La bibliothèque numérique consacrée aux traditions primordiales et indo-européennes

La chute de ZARATHOUSTRA

Ne comprenant pas que c'était Dieu qui rendait sa gloire éclatante, les sages qui composaient la cour de Vishtaspa étaient jaloux de Zarathoustra. Ils s'effrayaient de voir leur pouvoir néfaste réduit à néant par la diffusion de la doctrine claire et juste du Zoroastre. Aussi, ils comptaient bientôt le couvrir d'opprobre devant le roi.

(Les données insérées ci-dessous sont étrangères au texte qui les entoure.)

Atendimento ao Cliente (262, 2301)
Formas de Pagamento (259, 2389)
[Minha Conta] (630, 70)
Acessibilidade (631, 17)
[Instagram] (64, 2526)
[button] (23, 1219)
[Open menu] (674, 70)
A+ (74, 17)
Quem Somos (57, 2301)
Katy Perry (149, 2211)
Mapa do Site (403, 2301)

Le saint Zarathoustra ignorait les machinations de ces gens impurs et méchants. Chaque fois qu'il quittait sa maison pour se rendre auprès du roi, il confiait au portier royal la clef de sa maison. Les sorciers, avertis de cette circonstance, vinrent trouver le portier du roi, et donnèrent quelque argent à cet homme félon afin qu'en cachette il leur remît la clef. Ensuite, dans le plus grand secret, les sorciers cherchèrent dans les cimetières et les décharges les choses plus impures qui soient : du sang, des ordures, de la sanie, des cadavres, des ossements, ainsi que des têtes de chat et de chien… Ils portèrent toutes ces immondices dans la maison de Zarathoustra et les dissimulèrent dans son lit et ses bagages ; telles furent les fourberies qu'ils employèrent. Après avoir refermé la porte, ils en rendirent la clef au portier déloyal, en lui ordonnant de ne jamais trahir le secret.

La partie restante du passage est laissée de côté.